Paul Muys se levantó de la mesa y con él Leunam. Miraban a los Jimis. Con ellos se pusieron en pie los pocos holandeses que quedaban en el salón. Los dos guardias del burdel tenían sus manos sobre las empuñaduras de sus espadas. Jimi “el Rizos” seguía tocando rodeado de mujeres. Su música, la música de los Jimis, no había parado de sonar.

-Esta bien. Vamos -dijo Paul Muys.

Esa misma noche Patricia de Santamaría cambiaba de raptores y partía en secreto de Curaçao a algún sitio del Mar Caribe a bordo de un barco pequeño en compañía de los Jimis.

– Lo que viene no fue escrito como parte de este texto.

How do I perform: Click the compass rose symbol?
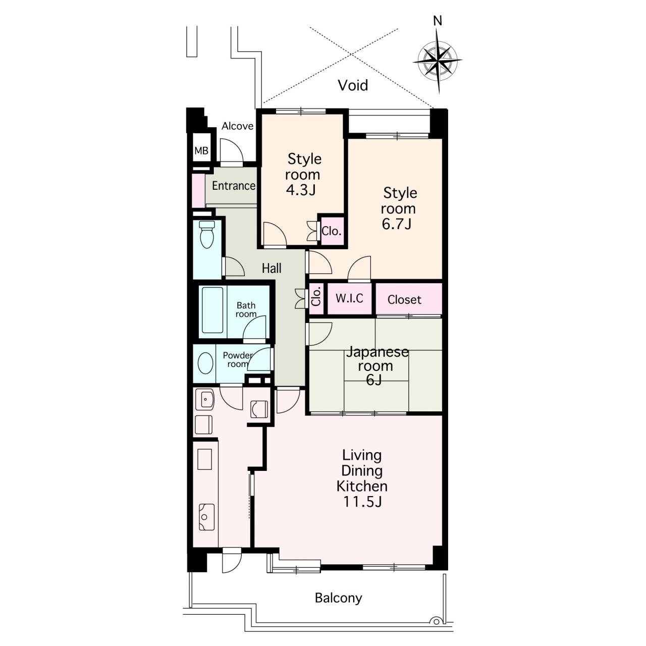click(437, 61)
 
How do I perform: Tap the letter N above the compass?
click(438, 21)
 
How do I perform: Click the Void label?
click(353, 85)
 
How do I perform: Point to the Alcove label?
click(237, 126)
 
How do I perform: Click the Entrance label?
click(233, 185)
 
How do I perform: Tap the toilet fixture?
click(206, 234)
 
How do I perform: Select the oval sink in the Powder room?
click(205, 363)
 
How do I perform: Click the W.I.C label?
click(349, 298)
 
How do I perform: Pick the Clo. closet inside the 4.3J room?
click(331, 231)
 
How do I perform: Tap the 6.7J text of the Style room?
click(396, 224)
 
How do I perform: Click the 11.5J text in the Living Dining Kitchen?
click(362, 511)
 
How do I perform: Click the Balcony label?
click(338, 598)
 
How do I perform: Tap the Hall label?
click(272, 268)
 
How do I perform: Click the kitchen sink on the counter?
click(206, 517)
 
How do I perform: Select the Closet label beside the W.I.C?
click(404, 299)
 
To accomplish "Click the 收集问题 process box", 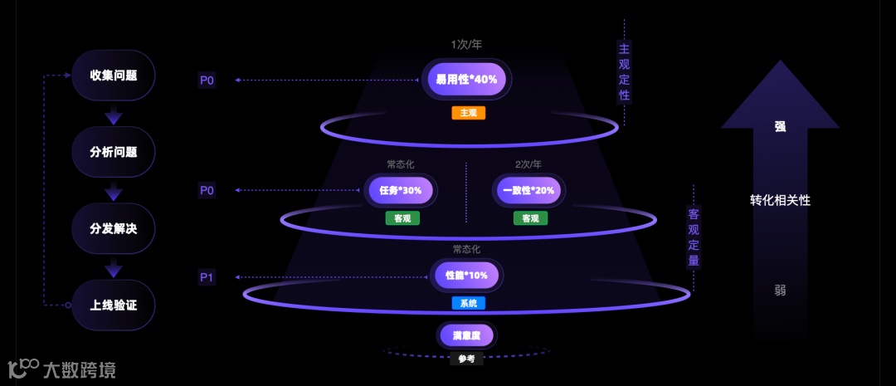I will tap(114, 76).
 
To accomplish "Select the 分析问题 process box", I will tap(114, 152).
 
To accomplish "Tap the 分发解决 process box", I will tap(114, 228).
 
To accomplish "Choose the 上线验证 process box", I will tap(114, 305).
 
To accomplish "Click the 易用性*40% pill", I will tap(466, 80).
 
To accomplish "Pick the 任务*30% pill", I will tap(401, 190).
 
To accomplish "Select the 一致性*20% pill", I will tap(528, 190).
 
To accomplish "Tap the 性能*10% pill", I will tap(466, 275).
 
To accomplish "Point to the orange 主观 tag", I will tap(468, 113).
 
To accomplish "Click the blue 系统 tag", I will tap(468, 303).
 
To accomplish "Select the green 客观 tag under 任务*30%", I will tap(402, 218).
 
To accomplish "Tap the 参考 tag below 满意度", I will tap(467, 359).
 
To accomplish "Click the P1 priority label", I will tap(207, 277).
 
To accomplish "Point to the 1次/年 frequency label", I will tap(466, 44).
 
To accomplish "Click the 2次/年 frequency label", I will tap(529, 164).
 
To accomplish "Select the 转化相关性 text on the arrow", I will tap(780, 200).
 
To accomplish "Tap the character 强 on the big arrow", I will tap(780, 127).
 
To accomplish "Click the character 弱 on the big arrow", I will tap(780, 290).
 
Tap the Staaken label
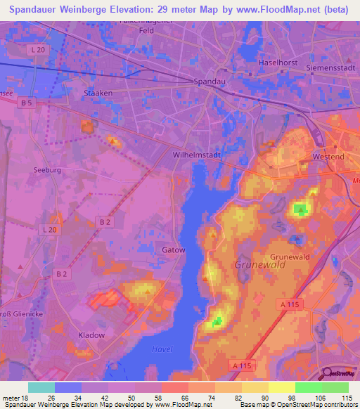[98, 93]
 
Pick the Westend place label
[327, 156]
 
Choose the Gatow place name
[173, 250]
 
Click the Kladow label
[91, 335]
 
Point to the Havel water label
[162, 349]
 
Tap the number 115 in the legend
[345, 398]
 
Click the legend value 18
[28, 398]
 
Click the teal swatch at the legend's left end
[41, 387]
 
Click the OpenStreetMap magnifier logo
[326, 375]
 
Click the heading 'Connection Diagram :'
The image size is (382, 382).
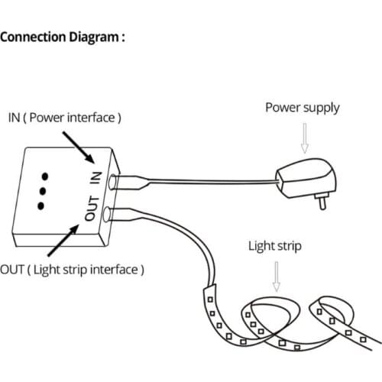[63, 36]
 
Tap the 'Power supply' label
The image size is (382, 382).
[301, 107]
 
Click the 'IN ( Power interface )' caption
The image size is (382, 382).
[65, 118]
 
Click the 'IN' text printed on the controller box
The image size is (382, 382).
[95, 178]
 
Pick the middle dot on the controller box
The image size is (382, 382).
[42, 189]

Verónica quedó en la isla con las otras mujeres, abandonadas en su inocencia.

1 comentario:

Luis dijo...

Tras los maderos podridos del muelle de la isla una figura se ocultaba en la oscuridad de la noche. Su impresionante tamaño no impedía al misterioso hombre pasar desapercibido a su voluntad. Jorge Gamero oscultaba en las sombras como los “Jimmy” cargaban el preciado botín de naipes en su embarcación. Hijo de un comerciante portugués y una mozambiqueña, creció en la localidad materna y a los 12 años vio morir a su padre en las guerras entre portugueses y holandeses de las costas africanas. Tres batallas perdieron los protestantes, pero alto precio pagaron los ganadores. El barco de los corsarios ingleses se alejaba en la niebla nocturna, un holandés borracho pasaba cantando por el puerto camino de su litera, en un movimiento certero y rápido un hacha de dimensiones descomunales segaba la cabeza del ebrio pirata. Esta cayó al agua, poco después el cuerpo. Aun había una expresión de sorpresa en la flotante testa.

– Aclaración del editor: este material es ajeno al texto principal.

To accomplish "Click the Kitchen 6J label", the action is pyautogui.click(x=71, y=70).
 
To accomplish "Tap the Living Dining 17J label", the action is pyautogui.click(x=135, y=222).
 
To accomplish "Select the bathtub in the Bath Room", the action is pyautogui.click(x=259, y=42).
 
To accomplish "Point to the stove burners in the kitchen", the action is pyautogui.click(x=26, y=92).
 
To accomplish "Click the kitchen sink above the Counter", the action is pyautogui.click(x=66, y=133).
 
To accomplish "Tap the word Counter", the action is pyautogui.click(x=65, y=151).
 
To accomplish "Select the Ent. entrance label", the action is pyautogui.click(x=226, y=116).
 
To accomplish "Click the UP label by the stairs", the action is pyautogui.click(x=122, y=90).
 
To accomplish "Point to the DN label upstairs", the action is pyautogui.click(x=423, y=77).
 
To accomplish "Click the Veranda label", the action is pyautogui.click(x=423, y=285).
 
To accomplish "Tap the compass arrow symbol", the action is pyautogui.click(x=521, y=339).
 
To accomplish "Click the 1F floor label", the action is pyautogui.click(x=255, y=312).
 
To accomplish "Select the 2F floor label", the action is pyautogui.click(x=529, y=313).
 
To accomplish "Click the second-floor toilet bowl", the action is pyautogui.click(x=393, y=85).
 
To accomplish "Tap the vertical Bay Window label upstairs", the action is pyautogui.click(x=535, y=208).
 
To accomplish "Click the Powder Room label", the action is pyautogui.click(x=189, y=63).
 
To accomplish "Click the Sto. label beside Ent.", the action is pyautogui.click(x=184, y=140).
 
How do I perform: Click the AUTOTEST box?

-Fodidos holandeses. Emilie, moito obrigado po la informasion. Meu amo David está en deuda con vos, tomade estas monedas e mais que se os han de dar no futuro.

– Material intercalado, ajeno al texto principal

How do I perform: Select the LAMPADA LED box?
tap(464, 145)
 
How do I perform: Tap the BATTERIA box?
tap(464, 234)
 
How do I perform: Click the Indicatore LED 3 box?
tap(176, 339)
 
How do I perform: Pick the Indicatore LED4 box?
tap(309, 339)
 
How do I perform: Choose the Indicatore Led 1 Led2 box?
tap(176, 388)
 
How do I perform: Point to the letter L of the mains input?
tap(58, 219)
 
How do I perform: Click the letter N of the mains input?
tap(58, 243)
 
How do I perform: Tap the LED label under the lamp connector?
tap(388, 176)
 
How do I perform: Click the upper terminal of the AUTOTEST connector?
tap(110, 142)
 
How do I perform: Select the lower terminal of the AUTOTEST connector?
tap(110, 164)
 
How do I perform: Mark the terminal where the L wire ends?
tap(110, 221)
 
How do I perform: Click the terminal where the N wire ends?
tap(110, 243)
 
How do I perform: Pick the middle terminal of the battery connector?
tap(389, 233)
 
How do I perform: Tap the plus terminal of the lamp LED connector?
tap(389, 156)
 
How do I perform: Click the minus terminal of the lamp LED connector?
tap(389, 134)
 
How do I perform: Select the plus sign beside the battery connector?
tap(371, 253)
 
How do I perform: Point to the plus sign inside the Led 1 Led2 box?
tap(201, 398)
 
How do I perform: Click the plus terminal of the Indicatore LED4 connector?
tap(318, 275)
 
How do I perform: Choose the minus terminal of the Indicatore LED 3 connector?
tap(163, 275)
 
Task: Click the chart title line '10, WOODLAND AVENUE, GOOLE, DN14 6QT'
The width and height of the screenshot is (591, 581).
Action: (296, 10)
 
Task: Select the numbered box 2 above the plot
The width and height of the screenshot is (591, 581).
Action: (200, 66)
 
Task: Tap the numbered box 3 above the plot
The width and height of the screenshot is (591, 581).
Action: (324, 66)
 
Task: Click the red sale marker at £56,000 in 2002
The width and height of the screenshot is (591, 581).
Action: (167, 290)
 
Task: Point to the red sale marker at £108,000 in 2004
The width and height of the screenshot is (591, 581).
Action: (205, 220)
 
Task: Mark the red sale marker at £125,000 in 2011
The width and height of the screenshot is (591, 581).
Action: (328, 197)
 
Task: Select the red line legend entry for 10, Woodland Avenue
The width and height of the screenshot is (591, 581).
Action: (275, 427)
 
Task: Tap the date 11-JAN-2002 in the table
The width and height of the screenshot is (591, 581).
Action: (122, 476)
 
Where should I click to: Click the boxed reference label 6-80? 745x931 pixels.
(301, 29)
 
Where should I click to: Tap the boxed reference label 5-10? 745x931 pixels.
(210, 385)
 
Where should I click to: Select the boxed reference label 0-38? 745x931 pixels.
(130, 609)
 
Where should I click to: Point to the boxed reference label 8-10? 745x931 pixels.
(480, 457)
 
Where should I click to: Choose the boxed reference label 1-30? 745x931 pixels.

Con paso firme se perdió en la oscuridad de la que había surgido, dejando caer a su paso una bolsa llena de plata. De detrás de unos maderos Emilie estiro su mano cogiendo el pago y volvió apresuradamente al burdel antes de que nadie la echara de menos.

Por Luís Abad (relato derivado –y anexo al capítulo 5- de “Balada Triste de una Dama”, de Daniel L.-Serrano).